____ Data rows

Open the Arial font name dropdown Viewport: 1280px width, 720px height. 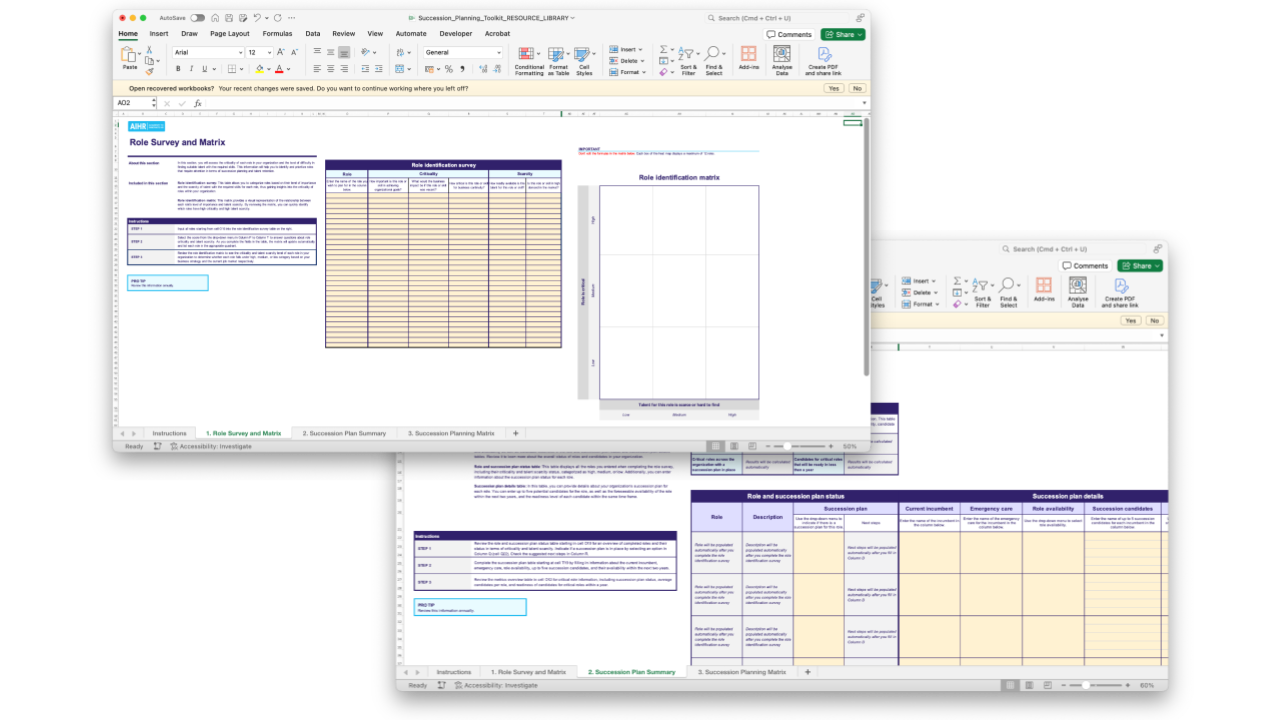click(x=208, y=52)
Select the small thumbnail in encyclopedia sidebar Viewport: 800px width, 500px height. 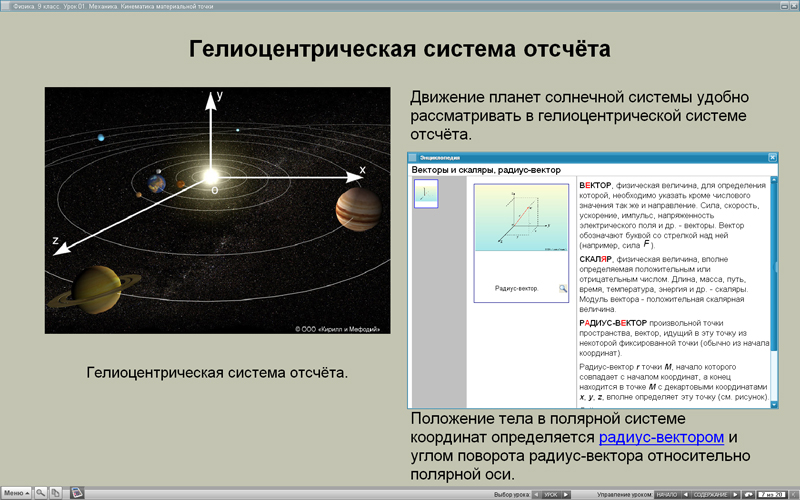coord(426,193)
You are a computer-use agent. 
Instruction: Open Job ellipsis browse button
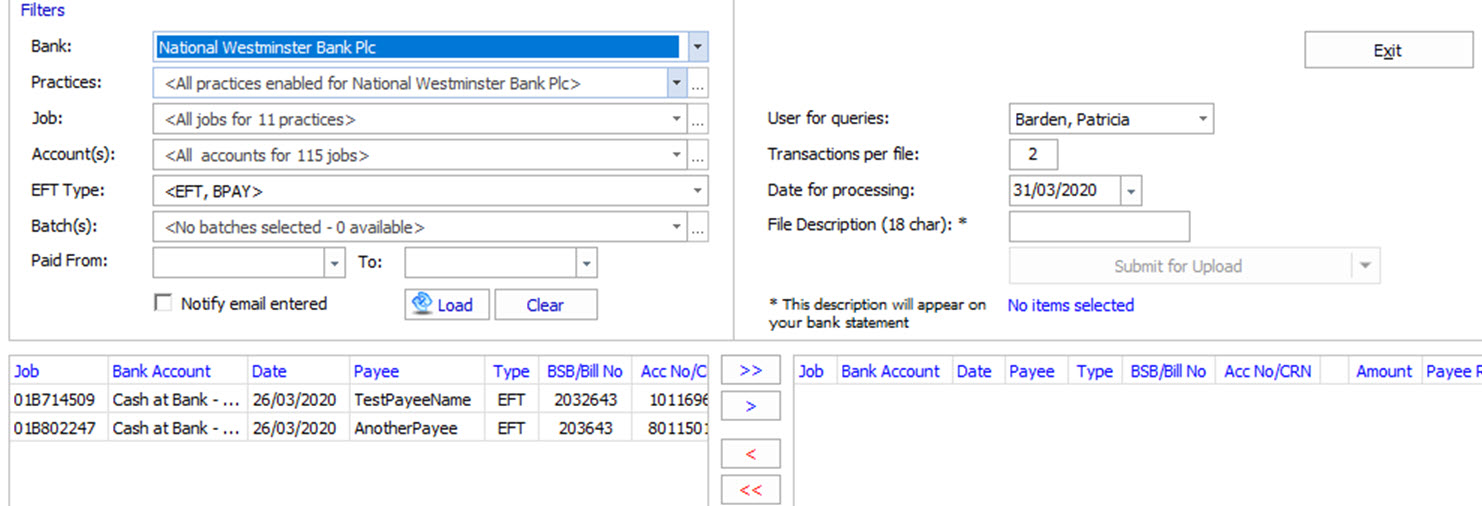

________
____ Data rows

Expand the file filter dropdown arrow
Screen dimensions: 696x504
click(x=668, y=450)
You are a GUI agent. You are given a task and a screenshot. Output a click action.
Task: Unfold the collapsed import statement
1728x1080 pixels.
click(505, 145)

________

§ **Required task**
Render the stretch of material from the line containing "You are a GUI" through the line containing "click(505, 145)" as a JSON list of strings, one string per line, leaving out blank lines.

§ **Solution to this problem**
[
  "You are a GUI agent. You are given a task and a screenshot. Output a click action.",
  "Task: Unfold the collapsed import statement",
  "1728x1080 pixels.",
  "click(505, 145)"
]